Campaign-related photographs may elicit a range of emotions, including compassion, awkwardness, even guilt. Strikingly, in this study, happiness was associated with a poor outcome. It seems plausible that ostensibly happier patients were judged not to require aid. Loeb et al. found that collections exhibiting more photographs with family members were more likely to raise the target sum than those with medical-themed photographs [15]. It is unclear whether vivid images make donors more susceptible to aid others or lead to desensitisation. The title sentiment did not associate with collection success. In the study by Durand et al., a more positive emotional campaign content related to the achievement of organ transplant collection targets [6]. Berliner et al. found that campaigns with longer descriptions were more likely to achieve financial success, a factor that we did not explore [8]. The pressure to provide convincing content to fuel the campaign may pose a risk to a patient’s privacy. Emotional communication is at the very core of medical crowdfunding, and it may be expected to be highly culture-dependent.

Limitations

This work was limited by the lack of information on the share and payment distribution over time, which could reveal the dynamics of crowdfunding and direct relationships with social media. The description and information about the crowdfunder are set before the beginning of the collection. Therefore, the characteristics may play a causal role for the final success. The presented study is retrospective and observational, and thus, we may only indicate correlations but cannot infer cause-effect relationships. These newly identified associations may be verified by further prospective studies or behavioral economic experiments. Furthermore, neither the length of descriptions nor the content of the illustrations were analysed. Face API failed to analyse 20% of the photographs. The presented multivariate models are complex, thus the results should be interpreted with caution. The assignment of ICD-10 codes was based on the given diagnosis, so it might be inaccurate and/or lacking comorbidities. Last but not least, this study adds value to the literature of medical crowdfunding but the observation may be related to local economic, social, and cultural settings; the outcomes cannot be extrapolated for the whole world. However, they can be generalised to Poland and Central/Eastern Europe, where little research has been done on the topic thus far.

Conclusion

In general, the analysed medical crowdfunding campaigns had high chances of success. The odds are further increased by the patient’s young age, lower financial target, greater exposure on Facebook, aims, specific diagnoses, and emotional content. Our findings confirm previously described ethical concerns that medical crowdfunding success may depend on the campaign features that are not limited to the severity of health problems.

Key points

Medical crowdfunding has become a global phenomenon, which remains under-researched.

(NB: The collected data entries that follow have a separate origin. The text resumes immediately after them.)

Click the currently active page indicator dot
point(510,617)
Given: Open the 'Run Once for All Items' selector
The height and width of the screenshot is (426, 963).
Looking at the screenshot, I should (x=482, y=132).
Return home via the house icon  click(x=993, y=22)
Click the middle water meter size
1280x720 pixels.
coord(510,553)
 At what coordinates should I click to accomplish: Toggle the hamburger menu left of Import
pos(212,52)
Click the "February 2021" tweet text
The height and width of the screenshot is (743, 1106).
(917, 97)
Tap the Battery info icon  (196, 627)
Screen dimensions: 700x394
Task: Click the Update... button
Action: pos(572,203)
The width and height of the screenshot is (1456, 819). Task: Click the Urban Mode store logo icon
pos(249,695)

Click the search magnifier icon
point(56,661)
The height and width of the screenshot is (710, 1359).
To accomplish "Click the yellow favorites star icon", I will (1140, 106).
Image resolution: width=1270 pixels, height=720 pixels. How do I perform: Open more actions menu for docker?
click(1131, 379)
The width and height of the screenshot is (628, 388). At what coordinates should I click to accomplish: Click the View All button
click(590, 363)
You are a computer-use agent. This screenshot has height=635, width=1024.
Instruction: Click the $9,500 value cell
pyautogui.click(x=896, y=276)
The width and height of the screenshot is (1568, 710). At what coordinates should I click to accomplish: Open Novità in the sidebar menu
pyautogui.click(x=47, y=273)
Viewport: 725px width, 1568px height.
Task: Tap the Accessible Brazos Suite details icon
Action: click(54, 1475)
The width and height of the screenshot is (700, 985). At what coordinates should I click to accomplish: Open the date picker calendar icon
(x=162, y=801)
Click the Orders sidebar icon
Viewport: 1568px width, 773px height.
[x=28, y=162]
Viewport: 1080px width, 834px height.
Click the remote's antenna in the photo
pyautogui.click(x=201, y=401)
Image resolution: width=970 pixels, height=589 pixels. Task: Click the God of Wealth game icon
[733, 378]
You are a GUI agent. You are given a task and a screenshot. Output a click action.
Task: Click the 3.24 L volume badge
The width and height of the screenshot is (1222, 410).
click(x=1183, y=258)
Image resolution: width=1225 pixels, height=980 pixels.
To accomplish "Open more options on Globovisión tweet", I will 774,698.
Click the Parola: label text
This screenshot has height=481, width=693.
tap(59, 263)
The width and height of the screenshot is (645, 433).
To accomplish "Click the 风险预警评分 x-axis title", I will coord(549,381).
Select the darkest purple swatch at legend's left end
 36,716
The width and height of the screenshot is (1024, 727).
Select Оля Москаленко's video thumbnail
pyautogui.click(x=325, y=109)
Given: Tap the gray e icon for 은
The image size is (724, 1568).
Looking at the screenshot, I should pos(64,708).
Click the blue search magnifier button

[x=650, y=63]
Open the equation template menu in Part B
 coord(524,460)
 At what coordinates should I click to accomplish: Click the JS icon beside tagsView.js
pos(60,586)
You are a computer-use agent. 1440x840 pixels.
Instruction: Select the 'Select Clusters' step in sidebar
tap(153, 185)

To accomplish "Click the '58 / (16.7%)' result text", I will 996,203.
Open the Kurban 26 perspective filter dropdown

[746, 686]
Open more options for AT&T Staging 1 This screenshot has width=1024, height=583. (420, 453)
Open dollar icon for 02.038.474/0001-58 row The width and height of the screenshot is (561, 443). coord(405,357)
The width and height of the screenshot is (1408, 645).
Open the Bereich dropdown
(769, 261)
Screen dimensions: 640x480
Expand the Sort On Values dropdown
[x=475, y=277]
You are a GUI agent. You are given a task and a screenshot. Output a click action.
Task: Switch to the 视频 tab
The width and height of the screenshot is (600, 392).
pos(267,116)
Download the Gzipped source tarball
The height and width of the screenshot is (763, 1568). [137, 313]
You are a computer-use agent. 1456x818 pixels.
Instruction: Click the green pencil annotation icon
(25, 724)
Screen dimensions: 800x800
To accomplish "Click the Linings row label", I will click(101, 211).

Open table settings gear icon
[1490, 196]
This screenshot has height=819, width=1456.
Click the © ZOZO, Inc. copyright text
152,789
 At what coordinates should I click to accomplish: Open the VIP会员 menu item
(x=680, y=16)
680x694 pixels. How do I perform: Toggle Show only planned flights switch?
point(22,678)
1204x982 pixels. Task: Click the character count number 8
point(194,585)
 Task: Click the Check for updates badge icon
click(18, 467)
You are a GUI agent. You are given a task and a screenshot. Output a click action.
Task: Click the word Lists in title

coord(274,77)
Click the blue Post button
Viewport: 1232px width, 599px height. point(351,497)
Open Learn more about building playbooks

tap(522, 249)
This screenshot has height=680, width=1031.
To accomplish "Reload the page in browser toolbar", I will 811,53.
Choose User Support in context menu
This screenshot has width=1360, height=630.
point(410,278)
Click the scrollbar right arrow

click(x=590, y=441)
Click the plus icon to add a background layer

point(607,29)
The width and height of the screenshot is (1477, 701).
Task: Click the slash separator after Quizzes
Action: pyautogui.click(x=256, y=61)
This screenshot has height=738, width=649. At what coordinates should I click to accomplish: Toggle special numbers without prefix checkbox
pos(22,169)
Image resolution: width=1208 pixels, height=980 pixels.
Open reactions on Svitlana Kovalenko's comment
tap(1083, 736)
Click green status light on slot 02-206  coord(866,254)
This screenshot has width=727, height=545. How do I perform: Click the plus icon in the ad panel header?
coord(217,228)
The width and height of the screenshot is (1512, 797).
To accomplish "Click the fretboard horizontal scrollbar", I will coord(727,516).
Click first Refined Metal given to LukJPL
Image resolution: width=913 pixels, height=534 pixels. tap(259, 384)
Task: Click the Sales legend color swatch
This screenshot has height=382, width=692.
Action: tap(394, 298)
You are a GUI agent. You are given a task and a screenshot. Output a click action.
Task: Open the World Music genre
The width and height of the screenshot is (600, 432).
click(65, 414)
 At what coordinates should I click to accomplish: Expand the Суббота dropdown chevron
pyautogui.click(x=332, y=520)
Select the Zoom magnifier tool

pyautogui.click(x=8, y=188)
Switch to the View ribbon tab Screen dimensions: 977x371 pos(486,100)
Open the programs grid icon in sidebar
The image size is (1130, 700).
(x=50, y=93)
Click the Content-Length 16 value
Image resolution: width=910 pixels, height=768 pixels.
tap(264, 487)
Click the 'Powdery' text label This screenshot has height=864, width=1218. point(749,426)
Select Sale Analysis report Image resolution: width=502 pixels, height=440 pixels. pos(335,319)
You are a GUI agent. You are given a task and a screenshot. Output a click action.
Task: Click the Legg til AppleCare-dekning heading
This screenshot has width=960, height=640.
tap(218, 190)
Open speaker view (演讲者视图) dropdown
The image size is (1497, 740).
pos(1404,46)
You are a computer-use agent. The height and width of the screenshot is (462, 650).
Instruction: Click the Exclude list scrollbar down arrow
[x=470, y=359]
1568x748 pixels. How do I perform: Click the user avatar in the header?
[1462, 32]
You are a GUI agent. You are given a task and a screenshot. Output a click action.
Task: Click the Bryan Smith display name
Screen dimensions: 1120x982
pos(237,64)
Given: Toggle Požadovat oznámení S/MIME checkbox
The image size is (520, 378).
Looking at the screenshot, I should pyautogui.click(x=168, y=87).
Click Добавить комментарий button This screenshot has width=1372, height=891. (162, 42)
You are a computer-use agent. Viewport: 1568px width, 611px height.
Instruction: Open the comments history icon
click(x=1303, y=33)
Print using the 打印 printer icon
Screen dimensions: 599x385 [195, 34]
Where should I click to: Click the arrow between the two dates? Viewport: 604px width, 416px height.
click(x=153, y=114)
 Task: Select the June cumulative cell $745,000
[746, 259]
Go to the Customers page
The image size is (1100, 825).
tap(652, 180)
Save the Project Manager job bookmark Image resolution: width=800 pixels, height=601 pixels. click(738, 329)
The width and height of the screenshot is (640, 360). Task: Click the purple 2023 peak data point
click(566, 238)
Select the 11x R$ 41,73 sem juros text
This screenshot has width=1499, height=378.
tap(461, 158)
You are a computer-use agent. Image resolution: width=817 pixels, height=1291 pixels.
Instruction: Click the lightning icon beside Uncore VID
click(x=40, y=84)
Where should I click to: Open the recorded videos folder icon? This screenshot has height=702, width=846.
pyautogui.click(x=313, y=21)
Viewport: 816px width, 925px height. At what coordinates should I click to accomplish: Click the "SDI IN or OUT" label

What are factors of success in medical crowdfunding campaigns on the largest Polish platform, siepomaga.pl?

We analysed patients’ needs and the factors of success in almost a decade of medical crowdfunding data from the largest Polish website dedicated to this cause.

In the era of social media, individual medical campaigns may break economic barriers and enable access to the most sophisticated treatment modalities. Not all crowdfunding campaigns meet their financial targets.

Success of the collection is associated with young age, social media shares, aims, disease type, and emotions.

Medical crowdfunding heralds a change in healthcare as citizens directly choose which needs deserve coverage.